Бердяев затем пояснил, что акт вручения дипломов происходил в огромном амфитеатре готического «Нью-Колледжа», при чем Болдвин произнес небольшую латинскую речь, отмечая научные заслуги новых кэмбриджских докторов.

В частности, он назвал Бердяева «новым Сократом» и вручил пергаментный свиток ему первому, так как он был единственным, получавшим диплом по пользующемуся приоритетом разряду «дивинити» (богословию). По кэмбриджским освященным веками правилам докторов философии не существует, а Бэван и Уэвель получали свои степени в качестве «докторов прав».

Рассказывая о подробностях церемонии, Бердяев вдруг нахмурился и с оттеиком раздражения сказал: «Вот видите что за ересь получилась, старик Болдвин ни за что, ни про что сравнил меня с Сократом, но ведь Сократ…» — он сделал жест левой рукой. — «А ведь я…» — и жест в противоположную сторону. — Каюсь, что в этот момент мне трудно было скрыть улыбку.

Было бы, конечно, зазорно упрекать Бердяева в тщеславии, но, вместе с тем, по моим впечатлениям, его поездка в Кэмбридж и все, что с ней было связано, оказалось одной из последних больших радостей его жизни, событием, значение которого он не считал нужным преуменьшать.

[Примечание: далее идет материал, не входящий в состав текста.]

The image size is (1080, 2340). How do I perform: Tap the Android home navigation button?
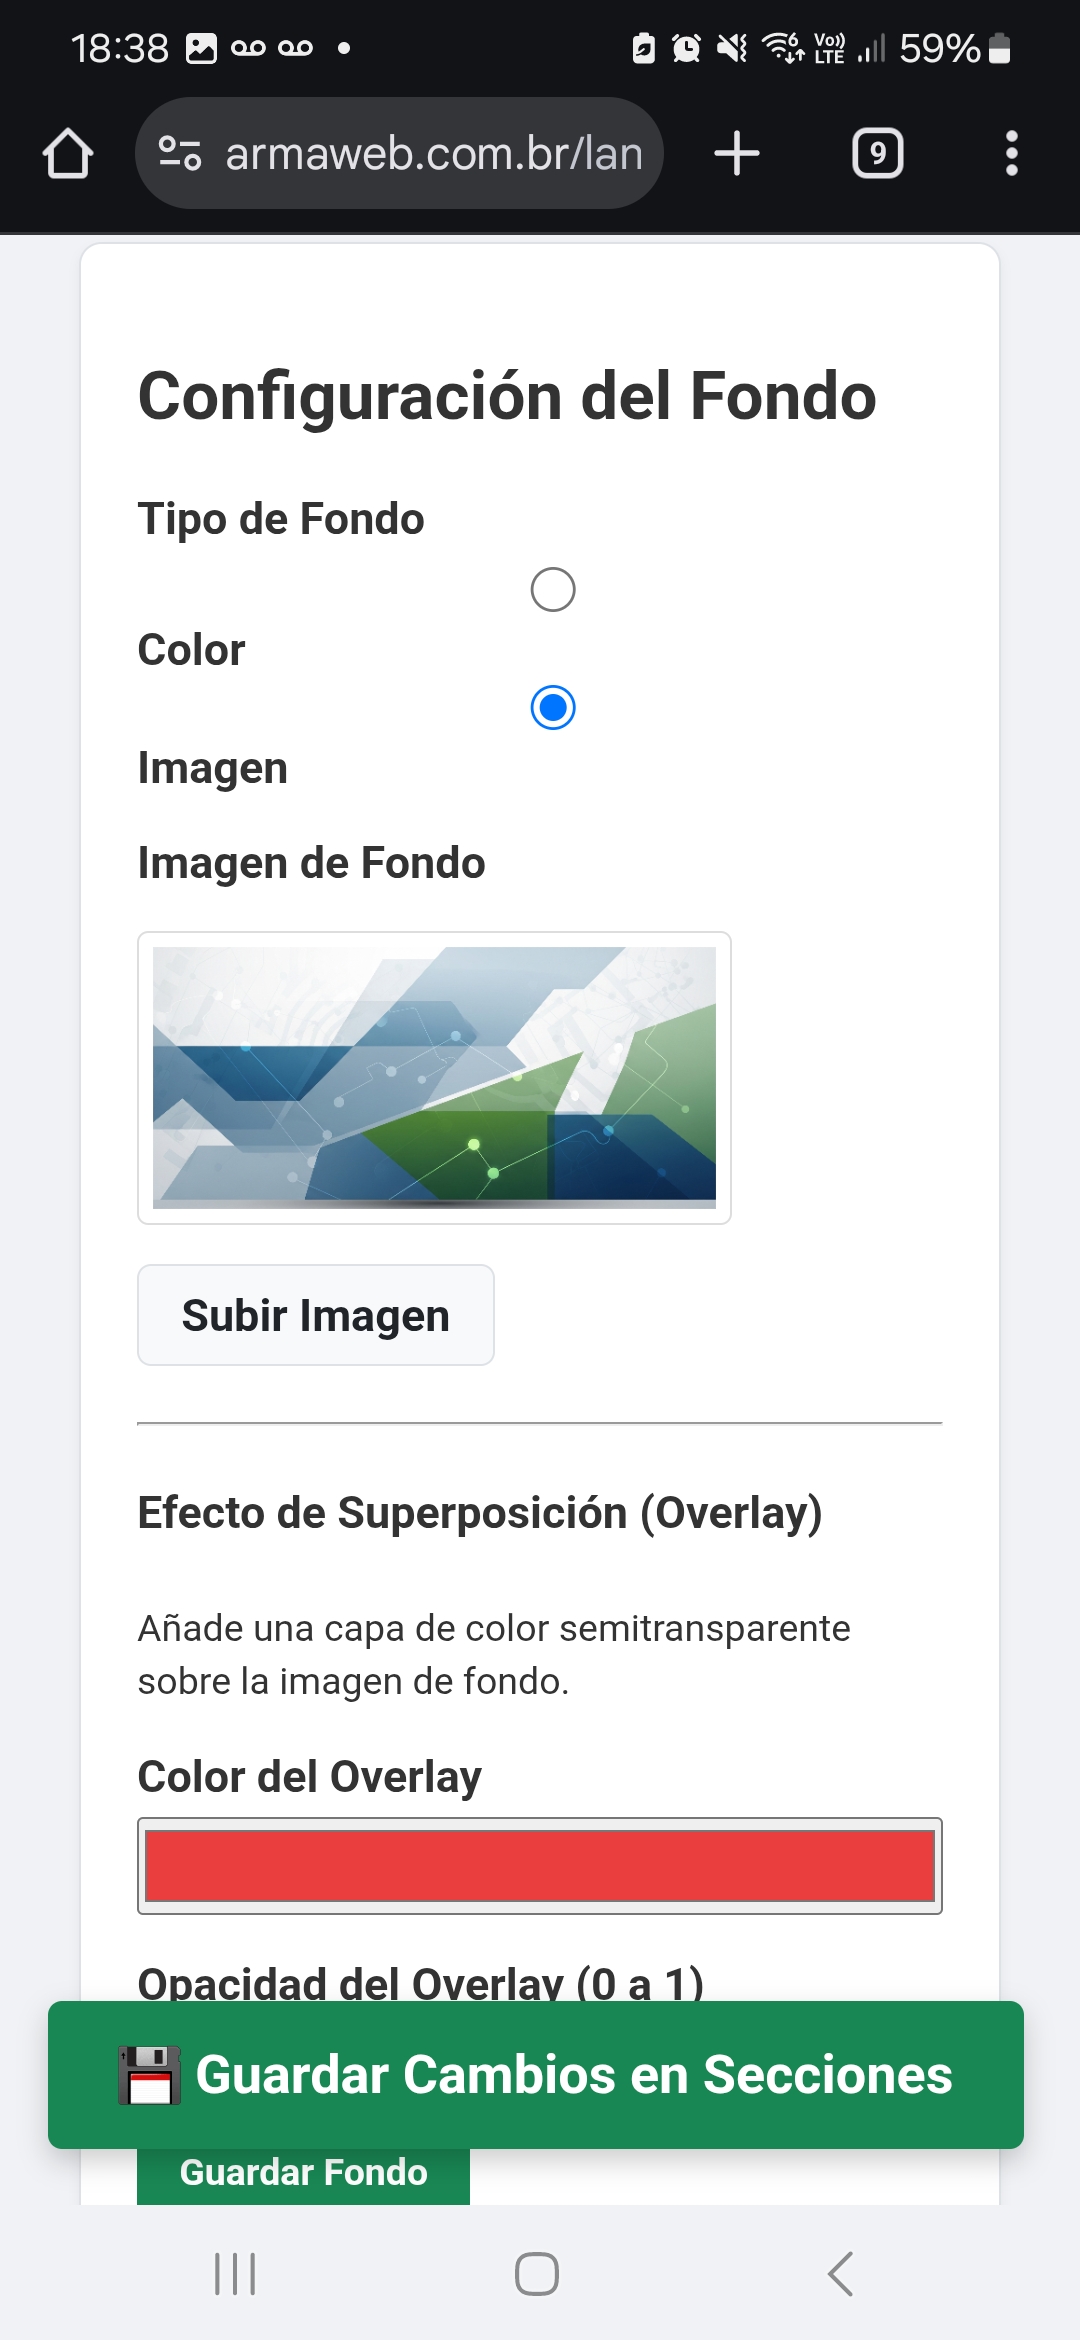point(537,2273)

До этого посещения бердяевского дома мие не случалось подыматься на второй этаж, в его кабинет. Это была большая и очень светлая комната с венецианским окном, сквозь которое виднелся полу запущенный садик. Две стены были заставлены книгами, а на другой, над письменным столом, заваленным рукописями, была приколота репродукция какого-то рисунка Пикассо.

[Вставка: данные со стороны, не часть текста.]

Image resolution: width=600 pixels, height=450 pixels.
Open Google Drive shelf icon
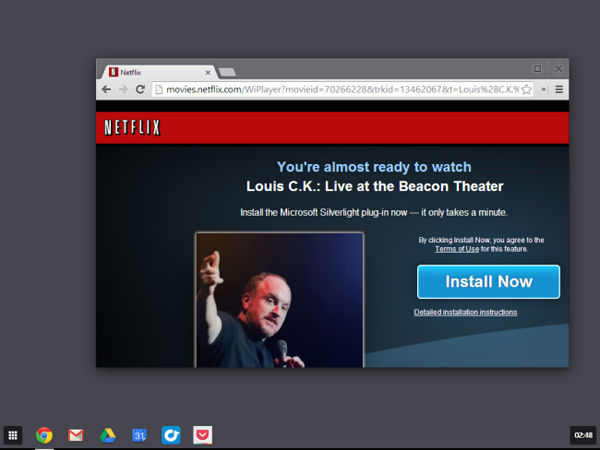click(107, 435)
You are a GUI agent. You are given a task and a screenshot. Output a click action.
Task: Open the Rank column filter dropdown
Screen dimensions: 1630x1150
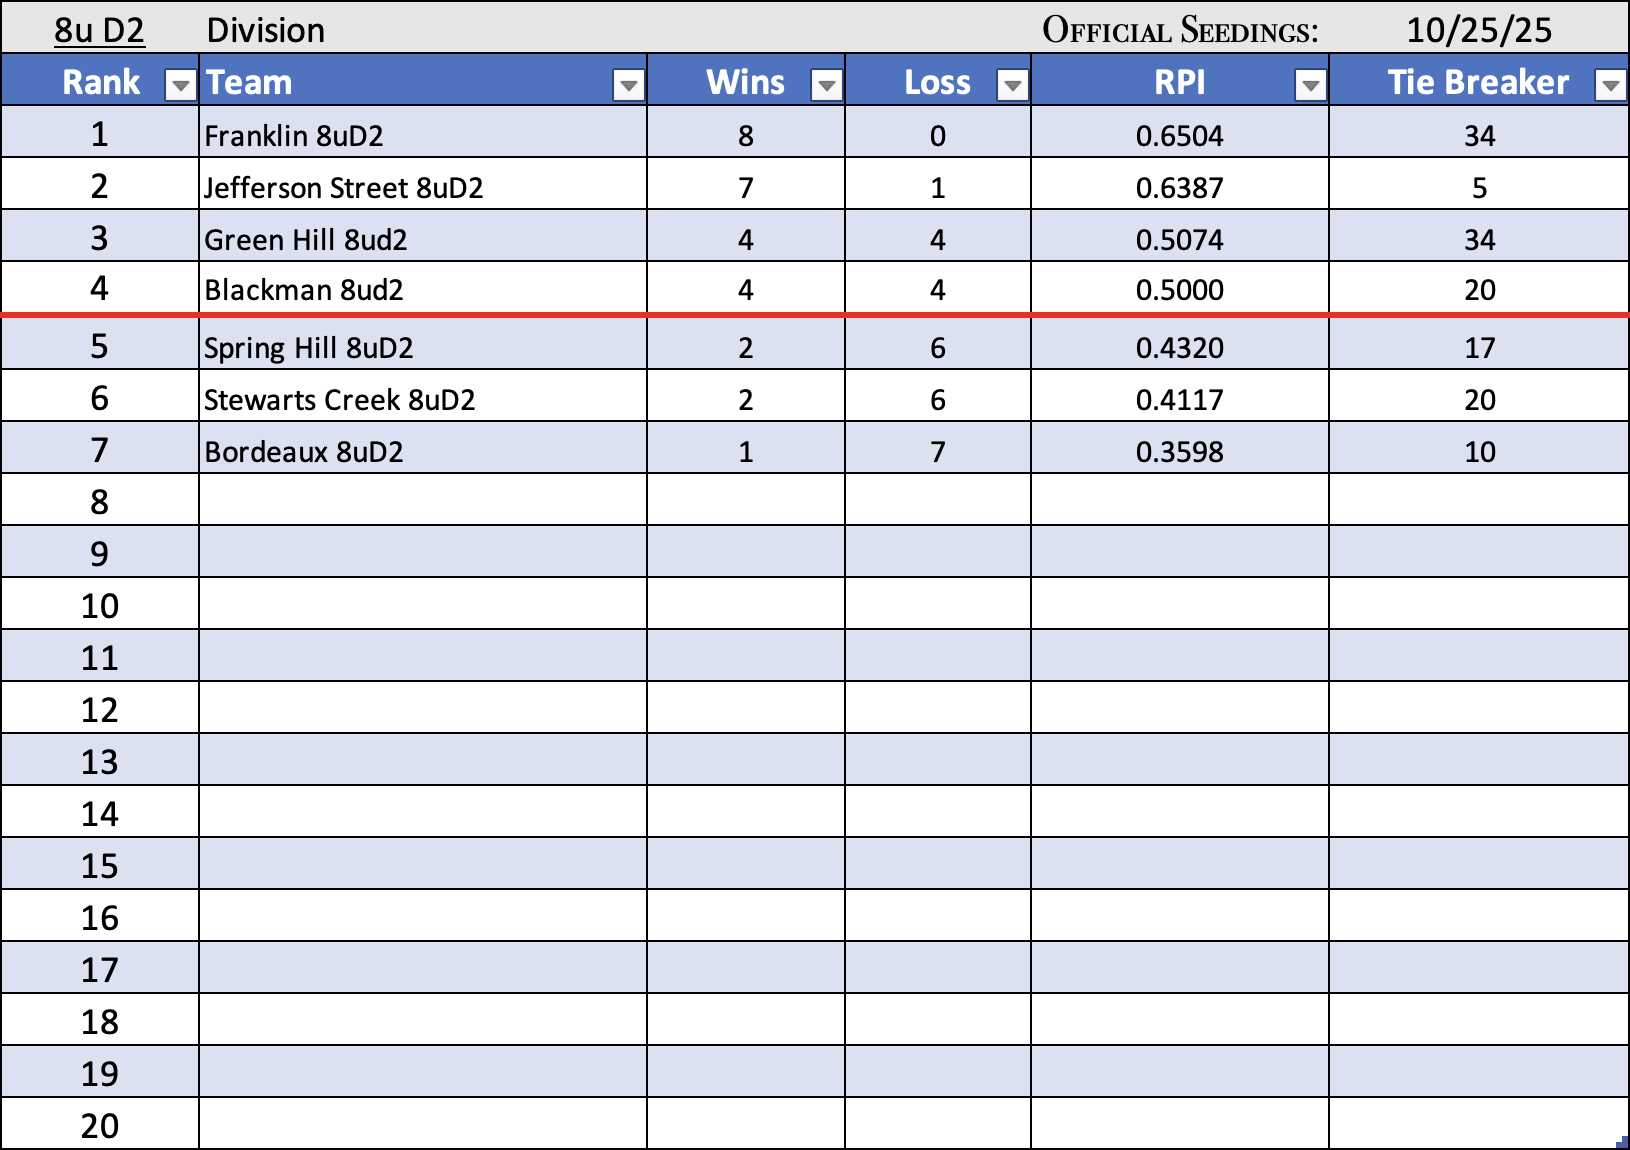pos(181,86)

Мое библиофильское сердце не удержалось от искушения поближе рассмотреть бердяевское книжное собрание. Стройными рядами стояли русские классики, рядом с Пушкиным не в меру потрепанные томики Достоевского, более свежие Толстого, Тютчев, вызывавшие мою зависть редкостные собрания сочинений Константина Леонтьева и Хомякова; отдельные тома Розанова соседствовали с Блоком и Андреем Белым и рядом книг в изданиях «Пути», «Скорпиона», «Мусагета». С другой стороны стройными рядами расположились философы — Кант, Гегель, Шопенгауэр, Ясперс, немецкий мистик XVI века Яков Беме, которого Бердяев особенно почитал. Все это было, так сказать, в порядке вещей — это было подспорье для работы. Более мне показалось удивительно, что тут же находилось буквально все, написанное Прустом — не только его художественные произведения, но и его письма и целый ряд монографий о нем, исследований, посвященных его творчеству.